*Written request 1*.
Reproduce the records from the line containing "Where should I" through the end of the records, including both ends. Leave the pictures out of your answer.

*Source*.
---

Benjamin Simon & William Derry
MVP: Josh Hart (G/Villanova)
Rookie of the Year: A.J. Brodeur (F/Penn)
Most Improved: Rodney Williams (F/Drexel)
Defensive Player of the Year: Mikal Bridges (F/Villanova)
Coach of the Year: Steve Donahue (Penn)
Jalen Brunson, G, Villanova
Statistics: 14.7 PPG, 2.6 RPG, 4.1 APG, .541 FG%, .378 3P%, .876 FT%
Though Villanova lost standout guard Ryan Arcidiacono due to graduation, sophomore guard Jalen Brunson stepped up this season as the Wildcats’ primary ball handler and one of the team’s leaders. The Illinois native entered this season after winning a national championship in his first year but that did not hinder his growth. Throughout this season’s campaign, Brunson helped the Wildcats sweep their non-conference regular season schedule and win the Big East tournament championship by playing his best in the most critical moments. For instance, Brunson scored a career-high 27 points on the road against conference-rival Creighton on New Year’s eve. Despite Nova’s 2nd round NCAA Tournament loss, Brunson took a huge leap this season as a leader and will only get better next season.

---

*Data provided*.
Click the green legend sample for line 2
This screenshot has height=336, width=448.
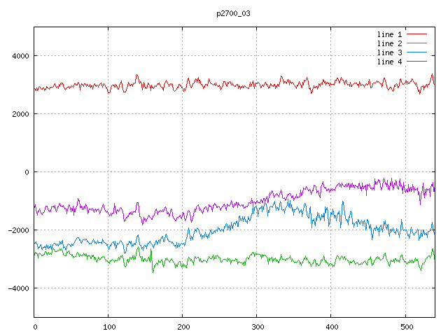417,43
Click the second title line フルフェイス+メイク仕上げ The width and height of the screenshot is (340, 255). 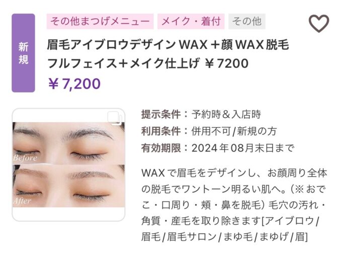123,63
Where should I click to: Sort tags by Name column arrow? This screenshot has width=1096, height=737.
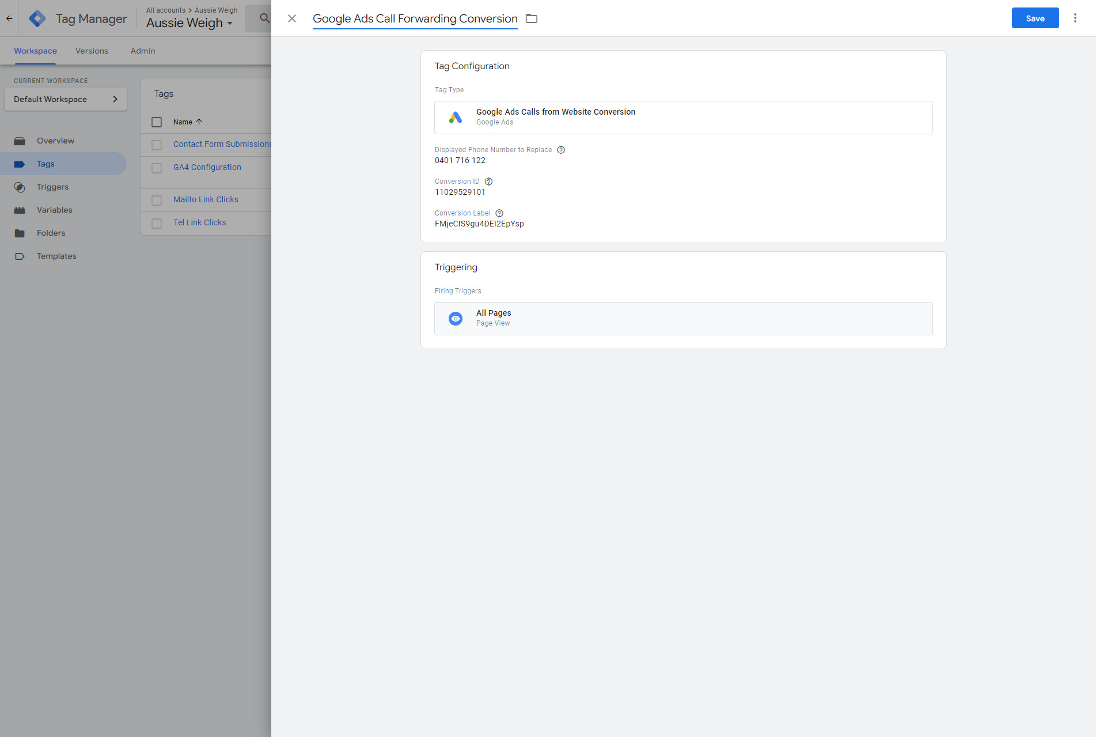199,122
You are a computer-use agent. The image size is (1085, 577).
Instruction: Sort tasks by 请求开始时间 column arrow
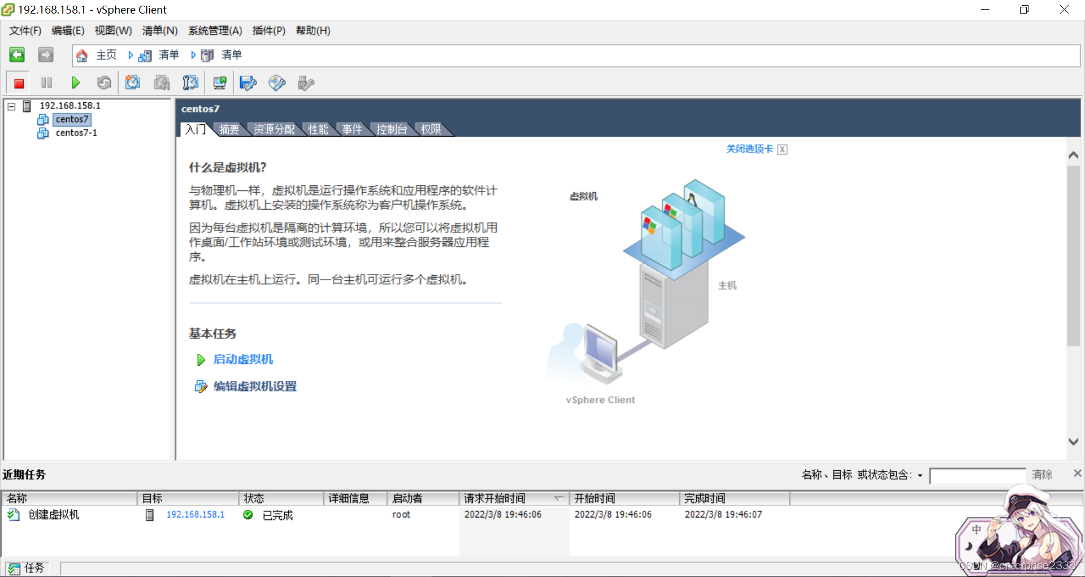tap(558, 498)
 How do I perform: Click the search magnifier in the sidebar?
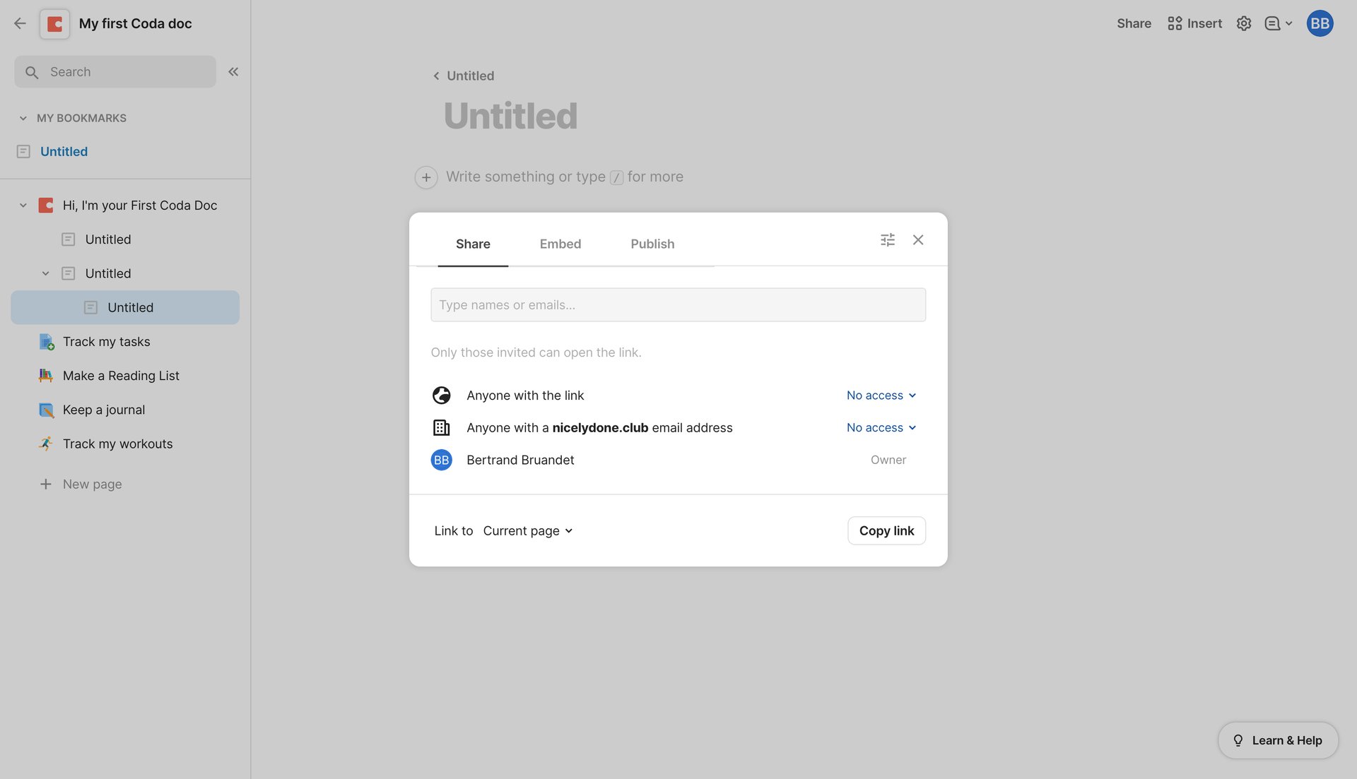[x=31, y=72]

---

*Written request 2*.
Write out the stretch of the basketball awards text from "Benjamin Simon &" through "Steve Donahue (Penn)", word for word.

*Full output 1*.
Where should I click to: Sort tags by Name column arrow? This screenshot has width=1096, height=737.
199,122
You are a computer-use agent. The image size is (1085, 577).
Instruction: Sort tasks by 请求开始时间 column arrow
tap(558, 498)
 How do I perform: Click the search magnifier in the sidebar?
[x=31, y=72]

*Full output 2*.
Benjamin Simon & William Derry
MVP: Josh Hart (G/Villanova)
Rookie of the Year: A.J. Brodeur (F/Penn)
Most Improved: Rodney Williams (F/Drexel)
Defensive Player of the Year: Mikal Bridges (F/Villanova)
Coach of the Year: Steve Donahue (Penn)